Wi-Fi飛んでる? 神さまって信じてる?

音楽・マンガ・映画・その他 いろいろ感想をメモしておくブログです。

ピノキオピー『零号』

★★★★☆

めちゃめちゃいいね。

ほぼ打ち込みのみに振り切ったサウンドで、“生”そのものへ違和感や過剰な自意識、人間のどろどろした感情を強烈なフレーズで描き出し、歌い上げていく。ほぼ全曲で執拗なまでに韻を踏んでいて、しかもそれが全部エグい内容なのがすごい。歌詞にもあったけれど、こういうのはヒップホップからの影響なのかな? ボカロPにも色々いらっしゃいますが、こんなに人間のグロテスクで生々しい部分をあえて機械音声に歌わせていることのギャップがいつまでも面白く、ぜんぜん慣れないし飽きさせない(当たり前と認識されない)音楽を作る人は他にいない。初音ミクを使う理由がちゃんとあるなぁ、と思う。

アルバムの幕開けにふさわしいダークな「ぼくらはみんな意味不明」、一転してナンセンスな「(Rotten)Apple Dot Com」のシリアスで不穏なコンボはいきなり見事だし*1、「おばけのウケねらい」もアイデアがすごく面白くて、バラード「ヨヅリナ」はウソ言わない範囲のラブソングでこれもとてもいい。……てな具合で(全曲書きそうなのをグッとこらえて)、ハードな内容からあっぱらぱあな曲まで、メロディもトラックも、そして歌詞もキレッキレな内容を堪能できた。
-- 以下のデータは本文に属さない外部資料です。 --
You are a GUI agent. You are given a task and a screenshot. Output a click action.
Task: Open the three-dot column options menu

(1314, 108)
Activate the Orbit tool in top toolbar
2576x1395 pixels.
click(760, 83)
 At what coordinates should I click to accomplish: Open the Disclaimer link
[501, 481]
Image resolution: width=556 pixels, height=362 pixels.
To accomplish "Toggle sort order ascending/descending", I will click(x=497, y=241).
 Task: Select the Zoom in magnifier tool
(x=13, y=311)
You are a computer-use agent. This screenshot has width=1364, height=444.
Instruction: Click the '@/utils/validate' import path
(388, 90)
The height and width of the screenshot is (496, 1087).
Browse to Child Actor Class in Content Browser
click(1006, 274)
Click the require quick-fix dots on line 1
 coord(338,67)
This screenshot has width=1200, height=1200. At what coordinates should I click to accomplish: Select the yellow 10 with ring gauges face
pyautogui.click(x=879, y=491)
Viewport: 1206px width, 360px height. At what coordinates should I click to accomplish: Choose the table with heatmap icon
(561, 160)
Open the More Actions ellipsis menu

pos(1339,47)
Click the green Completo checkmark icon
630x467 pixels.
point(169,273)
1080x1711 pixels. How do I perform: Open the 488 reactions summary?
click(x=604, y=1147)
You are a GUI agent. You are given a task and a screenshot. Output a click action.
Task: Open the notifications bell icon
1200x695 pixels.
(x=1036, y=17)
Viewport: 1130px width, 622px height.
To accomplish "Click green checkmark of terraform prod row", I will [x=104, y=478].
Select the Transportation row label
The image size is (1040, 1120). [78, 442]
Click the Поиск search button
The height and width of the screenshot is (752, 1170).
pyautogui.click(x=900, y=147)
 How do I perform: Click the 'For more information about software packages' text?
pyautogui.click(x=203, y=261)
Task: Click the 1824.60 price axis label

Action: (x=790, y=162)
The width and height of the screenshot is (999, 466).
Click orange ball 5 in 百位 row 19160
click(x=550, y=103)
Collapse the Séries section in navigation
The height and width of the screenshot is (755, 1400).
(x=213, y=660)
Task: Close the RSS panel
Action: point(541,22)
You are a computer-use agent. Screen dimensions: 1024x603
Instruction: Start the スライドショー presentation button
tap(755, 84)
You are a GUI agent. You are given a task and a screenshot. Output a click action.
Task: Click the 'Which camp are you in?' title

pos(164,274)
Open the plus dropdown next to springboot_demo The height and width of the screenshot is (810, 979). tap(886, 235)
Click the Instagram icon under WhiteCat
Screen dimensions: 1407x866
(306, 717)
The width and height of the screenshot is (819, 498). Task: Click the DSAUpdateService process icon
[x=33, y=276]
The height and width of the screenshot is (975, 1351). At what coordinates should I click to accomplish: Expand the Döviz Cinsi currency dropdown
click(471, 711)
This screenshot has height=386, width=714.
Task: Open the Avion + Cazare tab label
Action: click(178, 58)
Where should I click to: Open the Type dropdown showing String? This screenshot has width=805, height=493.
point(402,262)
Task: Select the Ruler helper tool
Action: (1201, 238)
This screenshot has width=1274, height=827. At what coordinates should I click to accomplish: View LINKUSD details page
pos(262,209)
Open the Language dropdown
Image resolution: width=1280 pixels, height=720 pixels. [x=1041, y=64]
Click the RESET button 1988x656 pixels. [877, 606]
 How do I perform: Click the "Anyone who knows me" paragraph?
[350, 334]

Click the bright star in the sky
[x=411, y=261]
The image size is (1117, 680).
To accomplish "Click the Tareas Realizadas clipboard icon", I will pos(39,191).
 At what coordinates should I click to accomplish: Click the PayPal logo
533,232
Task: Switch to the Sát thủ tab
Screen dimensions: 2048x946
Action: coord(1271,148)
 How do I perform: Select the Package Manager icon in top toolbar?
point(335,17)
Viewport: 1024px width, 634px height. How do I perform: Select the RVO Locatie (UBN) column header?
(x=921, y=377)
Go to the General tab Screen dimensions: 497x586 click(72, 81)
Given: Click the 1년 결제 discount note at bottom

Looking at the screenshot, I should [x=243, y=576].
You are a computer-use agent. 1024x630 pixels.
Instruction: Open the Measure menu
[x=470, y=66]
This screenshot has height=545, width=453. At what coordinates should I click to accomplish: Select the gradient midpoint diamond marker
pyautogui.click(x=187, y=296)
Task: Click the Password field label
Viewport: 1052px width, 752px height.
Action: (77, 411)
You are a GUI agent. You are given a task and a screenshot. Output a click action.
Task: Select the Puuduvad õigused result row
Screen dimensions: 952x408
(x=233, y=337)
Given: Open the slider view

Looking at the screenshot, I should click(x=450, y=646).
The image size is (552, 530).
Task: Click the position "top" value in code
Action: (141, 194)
やや全曲のアレンジに変化が少ないんだけれど、歌詞にしっかりテーマがあるので、むしろ1枚のアルバムとして強度あるものになっているのもよかった。

そして、タイトル曲「ぜろ」は文句無しの超名曲(MVもファッキン最高)。本作のテーマを踏まえた上で、なお圧倒的な希望と光が降り注ぐクライマックスのカタルシスは凄まじかった。アツい内容と、トラックや"歌声"の穏やかさとのギャップが素晴らしかったです。

*1:動画で貼ってる「アップルドットコム」はバージョン違いで、アルバム収録版とは異なる。